How did the slaves gained their freedom in the United States?
i know that it was after the civil war, but is there anything else
thanks for helping
- sgatlantisroseLv 79 years agoFavorite Answer
Slaves before the Civil War gained their freedom in one of three ways. The most obvious, and most dangerous, was to simply run away. The Underground Railroad assisted them to escape to the northern states, and eventually all the way to Canada. Other slaves managed the journey on their own. But for every slave who gained their freedom this way, there were too many who were recaptured and dragged back into captivity. And as the Civil War approached, laws about runaways made even the northern states a perilous sanctuary. The laws permitted slave hunters to take escaped slaves( and not infrequently free Blacks accused of being runaways) back to the South.

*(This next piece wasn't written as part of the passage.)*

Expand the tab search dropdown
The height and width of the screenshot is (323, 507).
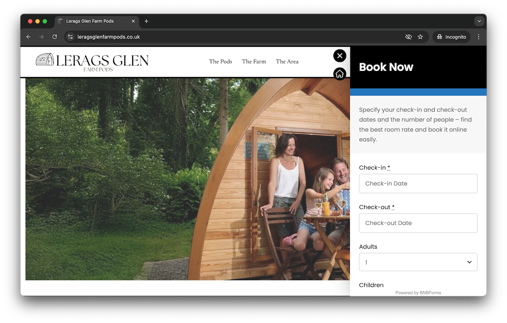click(x=479, y=21)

The second way a slave could gain their freedom was by emancipation. Basically, this meant that their owner legally documented that he or she was giving the slave their freedom. This was a fairly common occurrence., with many owners leaving such instructions in their wills. Of course, it could be abused too. After all, "rewarding" a slave with emancipation when they were getting to be elderly and unable to work efficiently was a nasty means of cost savings. This sort of abuse did not seem to be very common or approved of, even in a slave society.

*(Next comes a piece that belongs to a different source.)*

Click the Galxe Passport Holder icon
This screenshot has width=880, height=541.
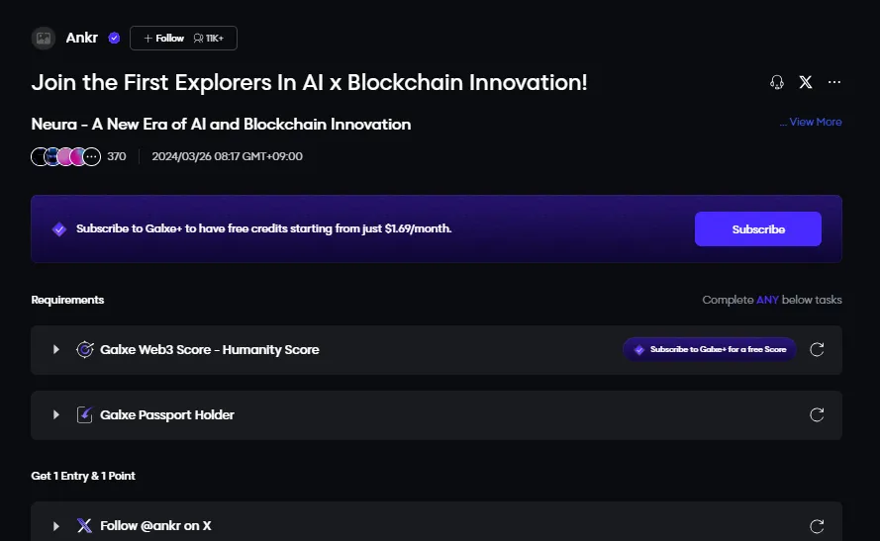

The third method of freedom involved the slave purchasing their own freedom. While technically everything a slaved owned belonged to his or her master, in practice slaves were usually allowed to earn money on the side. Those slaves with skills, such as blacksmith, silversmith, carpentry, or other forms of craftsmanship normally could do jobs after they finished their master's work, and keep the money. By saving this extra income, a slave could eventually save enough to purchase their own freedom, and even that of their families. This was a process of years, if not decades, though, and required great financial discipline, as well as an owner who would allow the slave to thus purchase his freedom.
- knight1192aLv 79 years ago
Try the 13th Amendment. It certainly wasn't the Emancipation Proclamation which is so often touted as ending slavery. If you actually look at the Emancipation you'll find it was worded in such a way to free no slaves. Only those in areas in open rebellion against the federal government were supposed to be affected. But those areas did not have to obey as they had formed their own separate government. Those slaves in the Border States and areas of the Confederacy already under federal control were not affected. The 13th Amendment was the document that offically granted the slaves their freedom
- 4 years ago
sgatlantisrose has the best answer so far: escape to a free state, be given freedom, buy freedom. But, besides for buying freedom with money, a slave could buy freedom with military service. The Revolution offered an opportunity for freedom for many enslaved African American
men. African Americans on the Patriot side (and their owners) could take advantage of a law passed
by the New York State legislature on March 20, 1781, which provided that if an enslaved person
served in the war for three years, he would receive his freedom and his former owner would receive
500 acres of land.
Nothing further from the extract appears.